Reconcilation & conflict resolution    As the dust settles on the Commonwealth Heads of Government meeting in Colombo, the press has reported that Sri Lanka may be considering the establishment of a South Africa style Truth and Reconciliation Commission with the assistance of the Commonwealth and South African government.

The South African TRC (SA TRC) continues to possess an enduring appeal for Colombo-based, as opposed to North and East based, civil society NGOs. Very few, if any, conversations on reconciliation and transitional justice within Colombo civil society networks conclude without references to the SA TRC as the paradigmatic case of the ideal transitional justice model. The Sri Lankan government has also sought to draw parallels between its own attitude to post-conflict justice, reflected in the Lessons Learnt and Reconciliation Commission, and the SA TRC.


Vastly different political and social contexts
As a preliminary observation, however, it is useful to note that contemporary Sri Lanka and post-apartheid South Africa are vastly different political and social contexts.
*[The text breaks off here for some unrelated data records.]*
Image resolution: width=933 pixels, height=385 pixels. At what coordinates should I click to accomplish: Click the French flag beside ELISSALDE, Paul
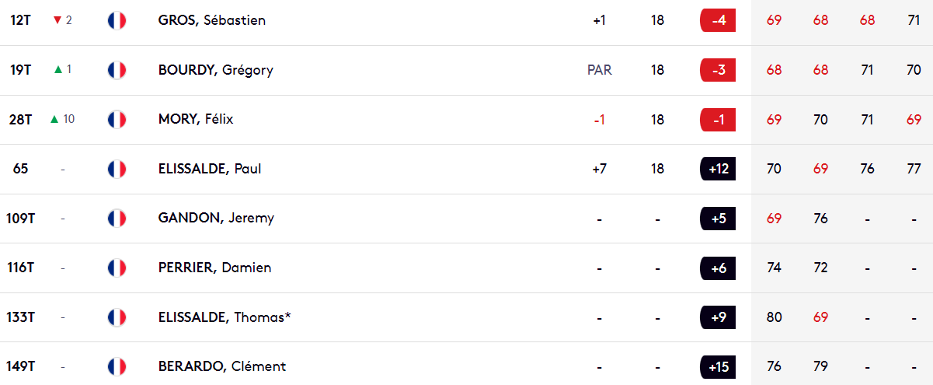pyautogui.click(x=117, y=169)
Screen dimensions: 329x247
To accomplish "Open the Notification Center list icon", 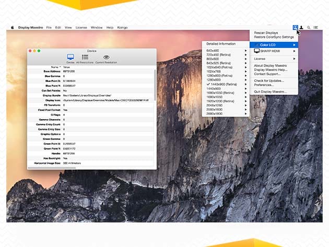I will pos(315,27).
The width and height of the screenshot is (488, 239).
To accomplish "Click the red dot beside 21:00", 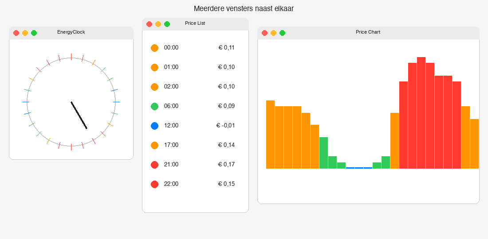I will (x=154, y=165).
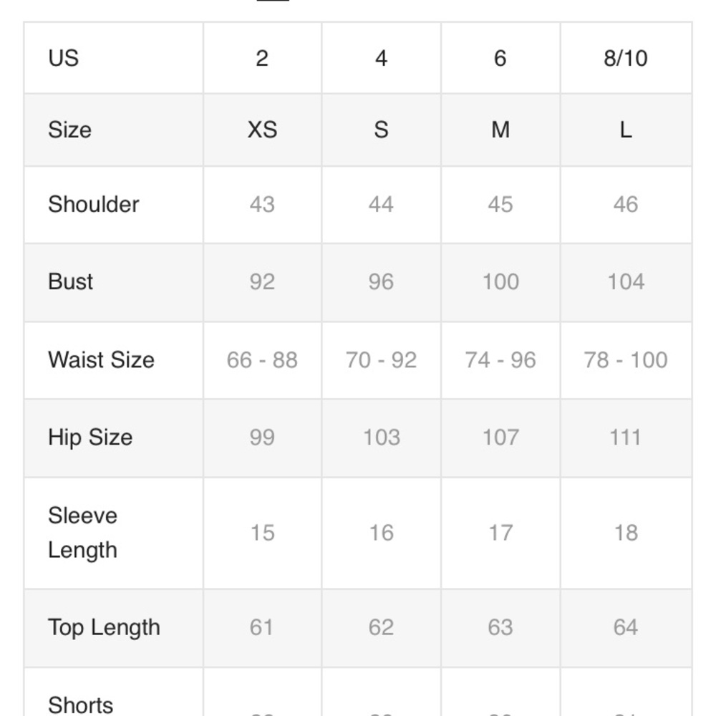Select sleeve length value 17 cell

(500, 533)
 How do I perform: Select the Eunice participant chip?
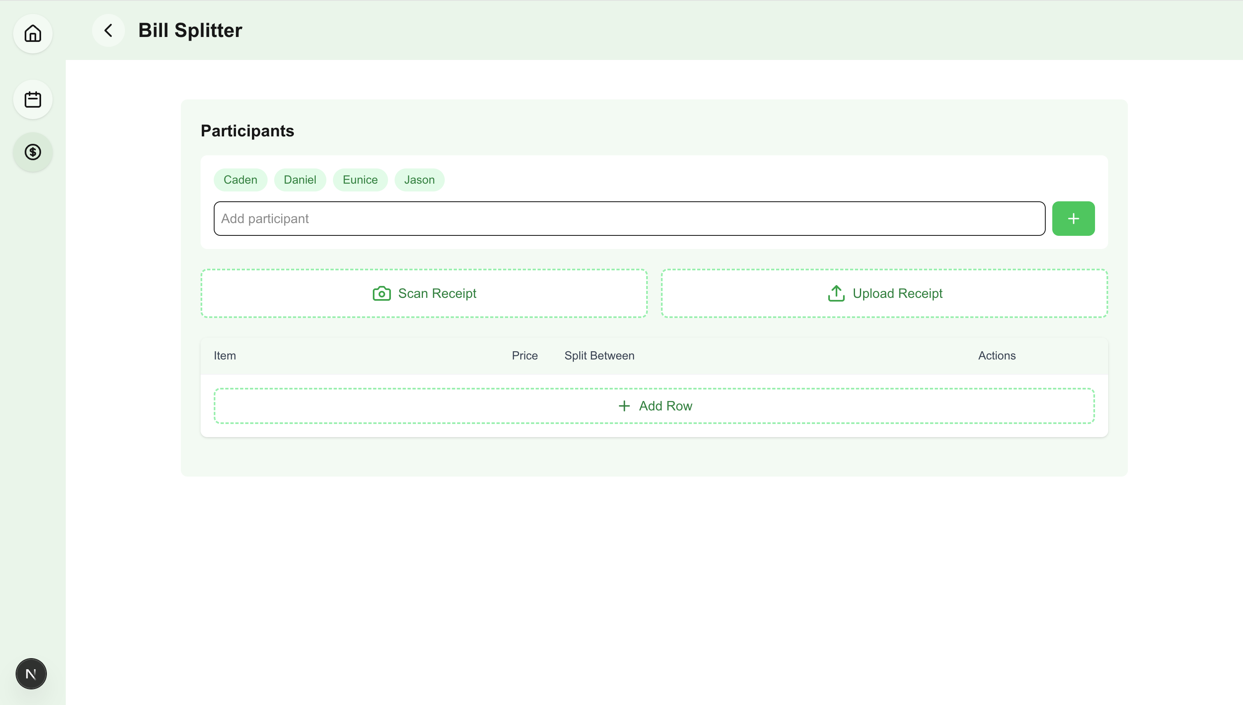click(360, 180)
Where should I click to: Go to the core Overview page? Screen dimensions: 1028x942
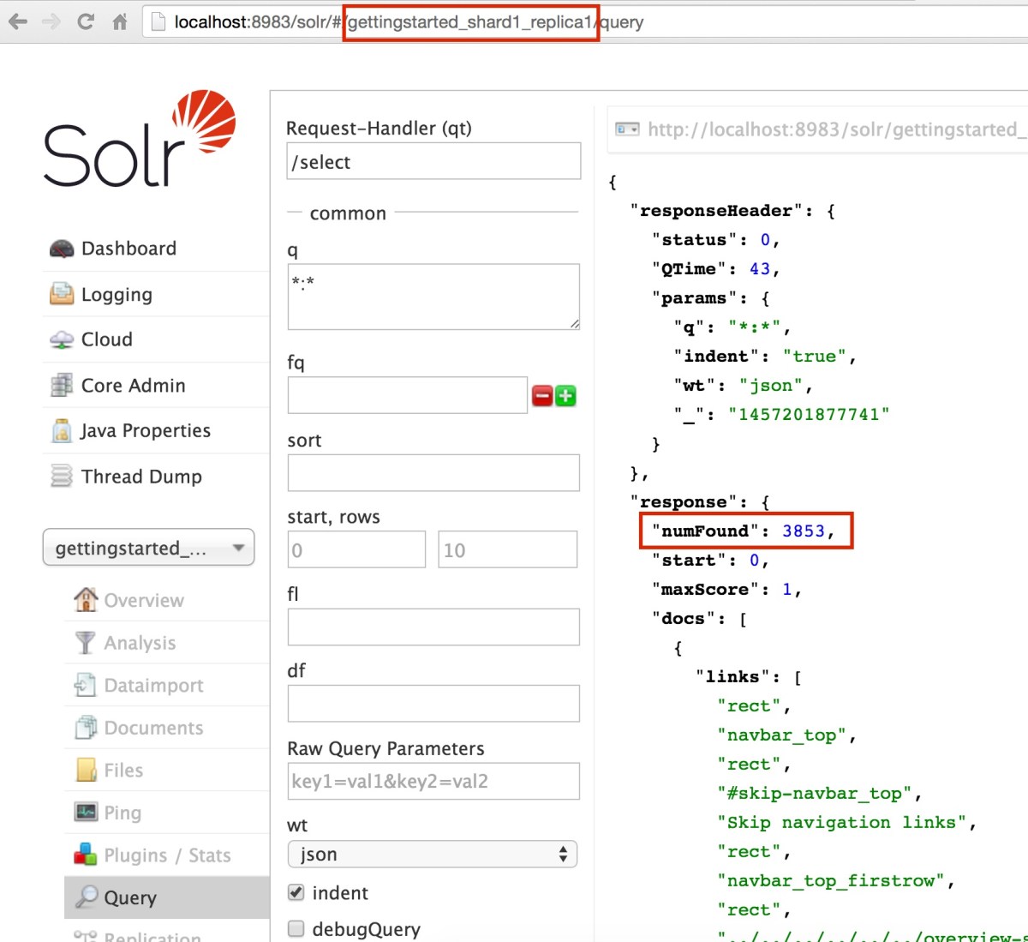coord(143,600)
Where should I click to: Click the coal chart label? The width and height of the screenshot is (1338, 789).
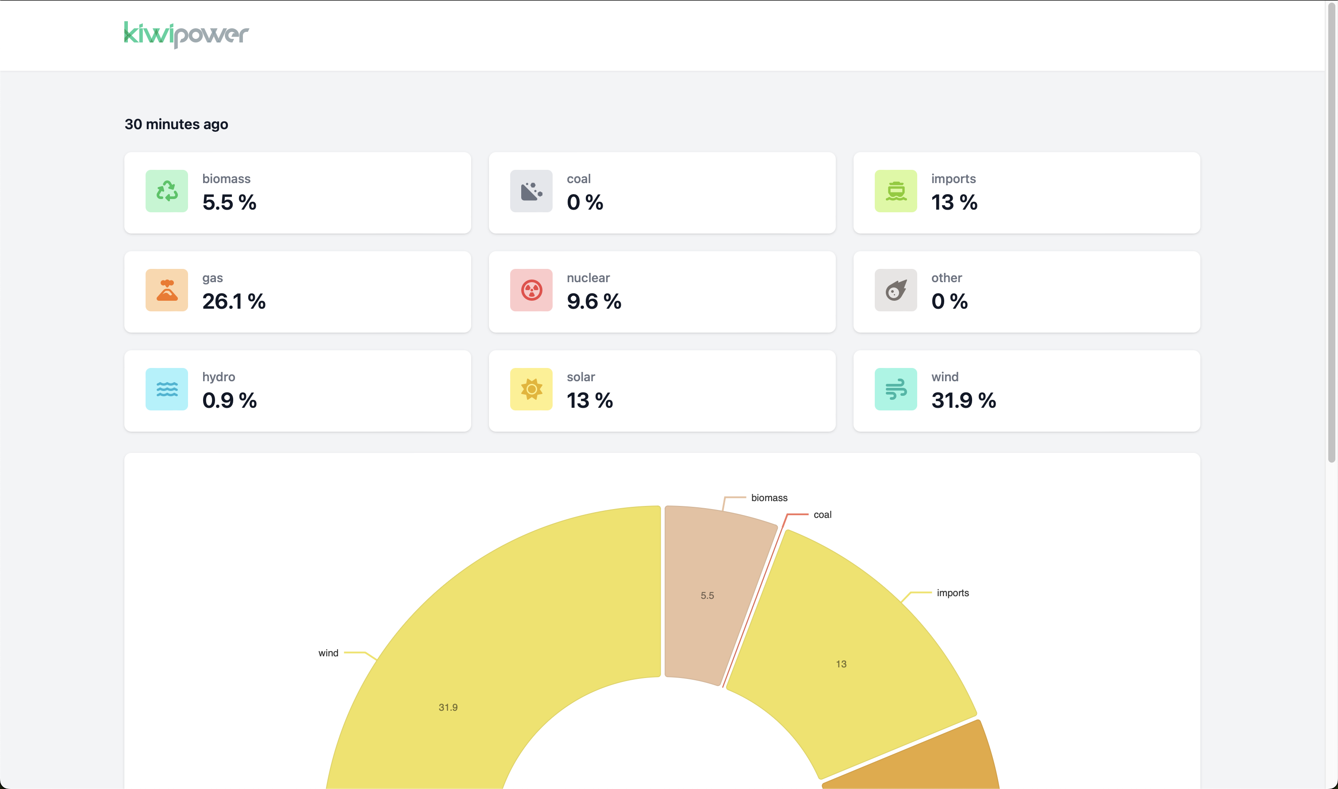tap(822, 515)
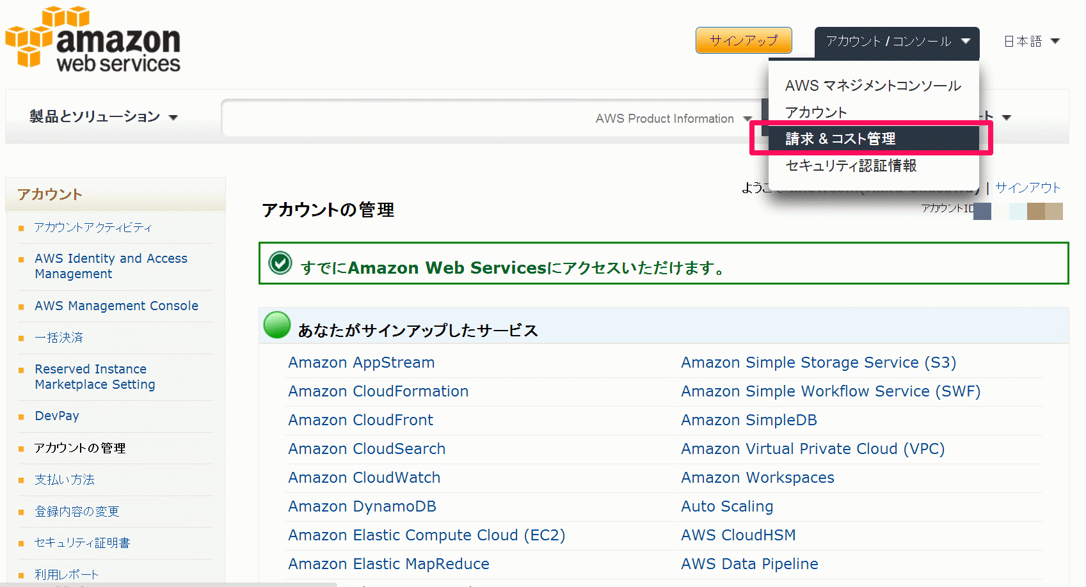Choose AWS マネジメントコンソール menu entry
This screenshot has width=1086, height=587.
pos(873,86)
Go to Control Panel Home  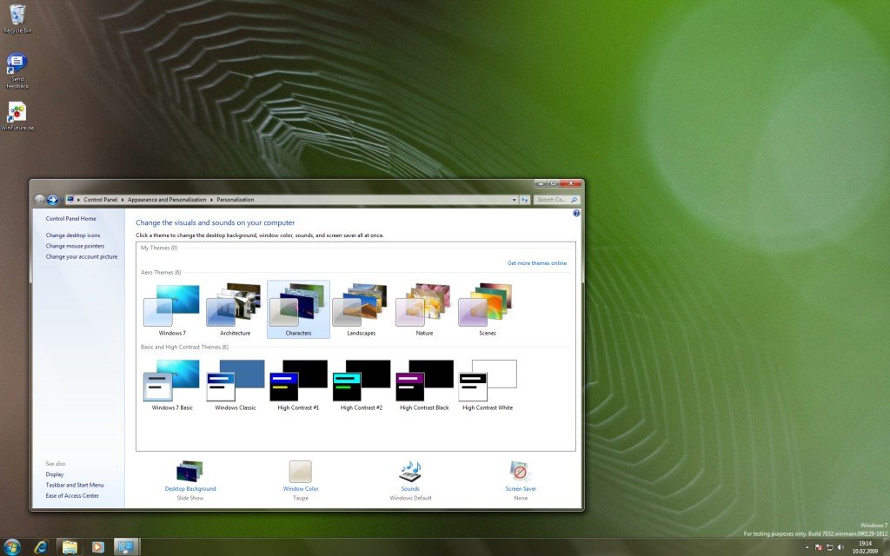[71, 219]
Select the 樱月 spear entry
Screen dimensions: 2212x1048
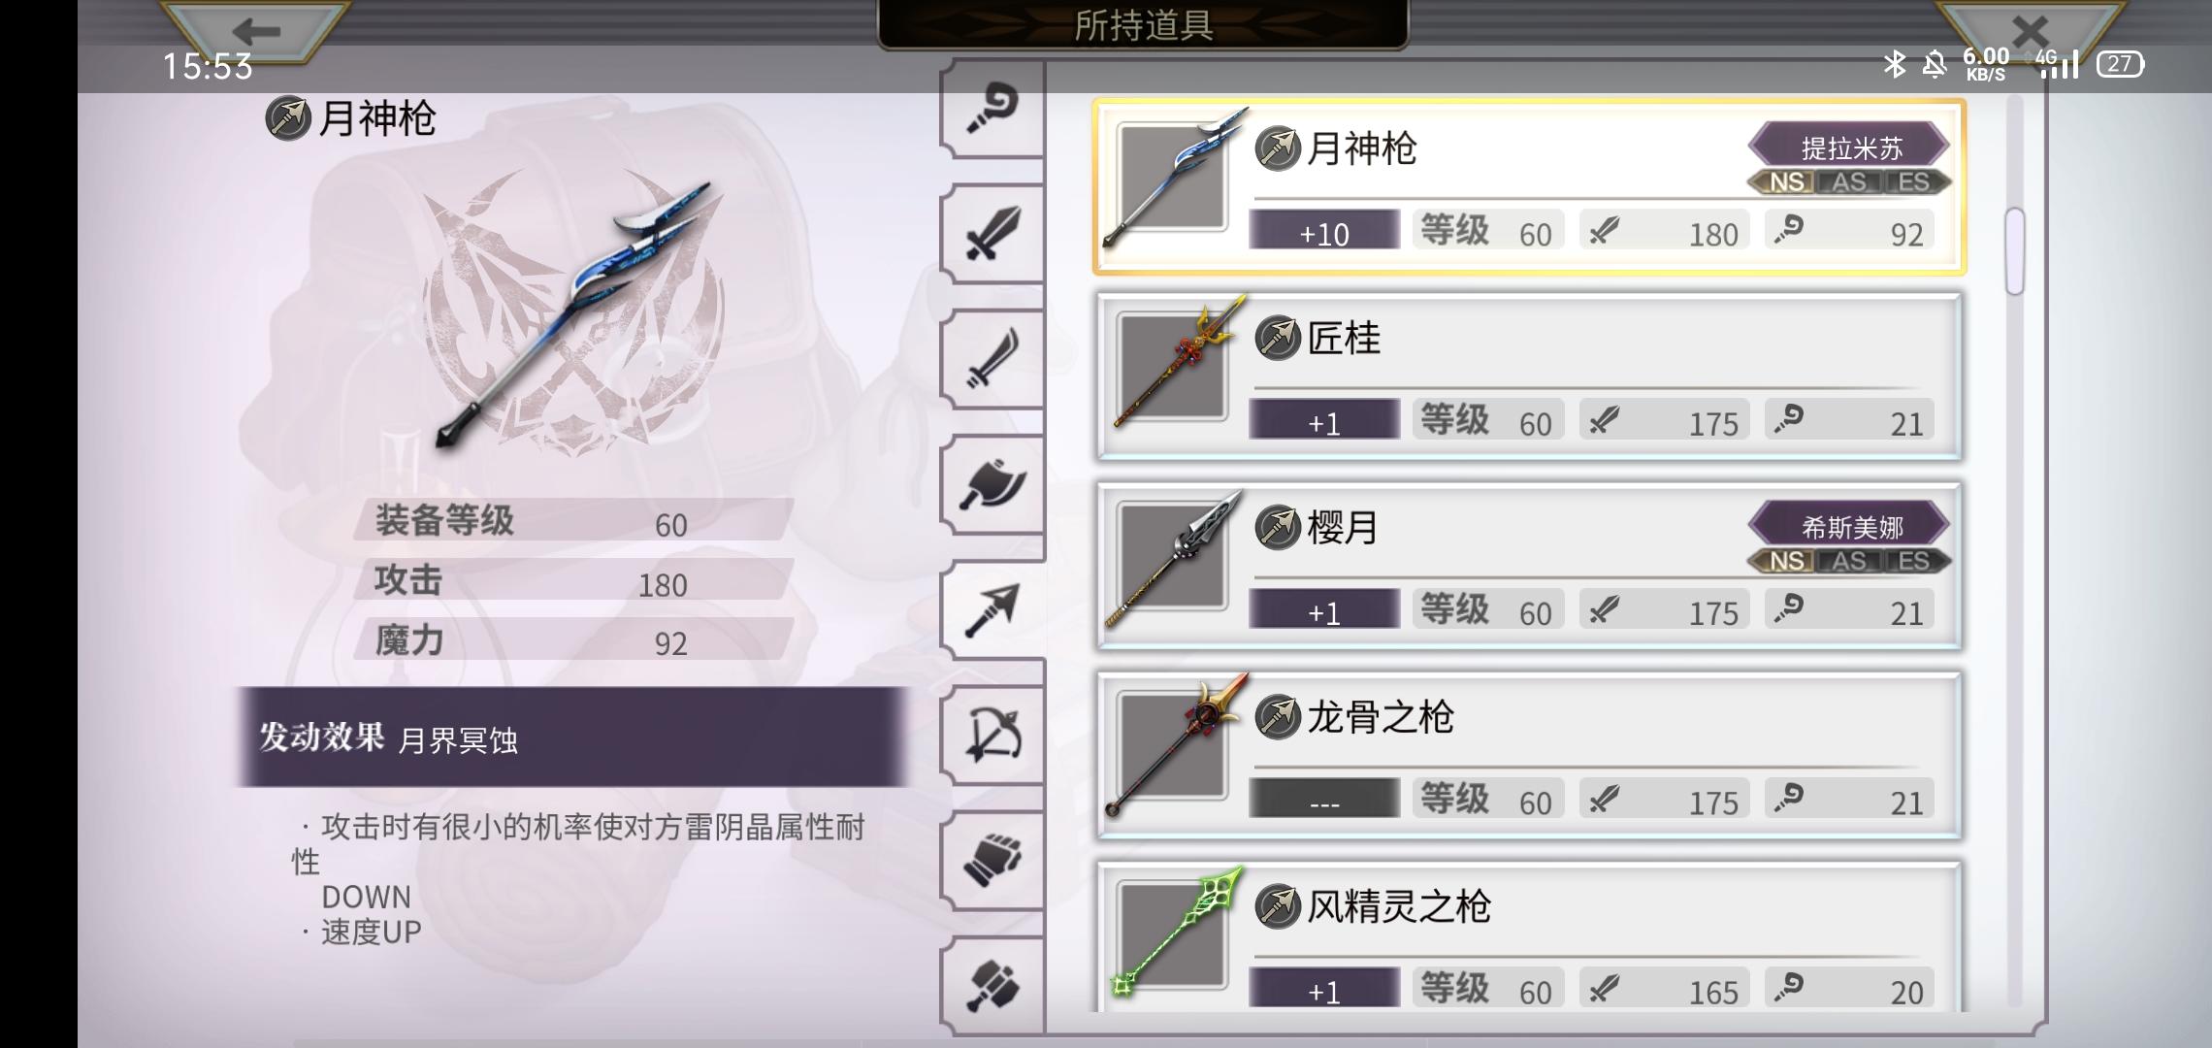click(1529, 566)
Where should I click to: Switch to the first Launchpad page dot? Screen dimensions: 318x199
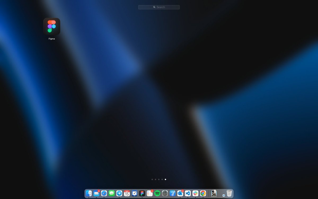(152, 179)
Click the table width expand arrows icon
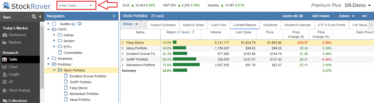This screenshot has width=374, height=103. coord(364,16)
The SA TRC model and amnesties were worked out after a formal transfer of power from the regime responsible for the vast majority of crimes under apartheid to the leaders of the liberation struggle. Moreover, the dominant religious belief system in South Africa—where Christian rituals of repentance and forgiveness have significant theological resonance—is fundamentally different to the religious beliefs of the majority of Tamil, Sinhala and Muslim victims.

The SA TRC is widely known as providing amnesty from prosecution to perpetrators who came before the SA TRC and made full disclosure of all the relevant facts relating to their crimes. As such, it is perceived in Sri Lanka—wrongly—as the triumph of a spirit of reconciliation and restorative justice and a rejection of criminal accountability. Thus, the way in which the SA TRC experience has been understood in Sri Lanka is deeply flawed. In supporting my claim, I highlight the absence in Sri Lanka of three specific conditions for the functioning of the SA TRC, that would inevitably render any attempt to transplant that process in contemporary Sri Lanka harmful in the extreme.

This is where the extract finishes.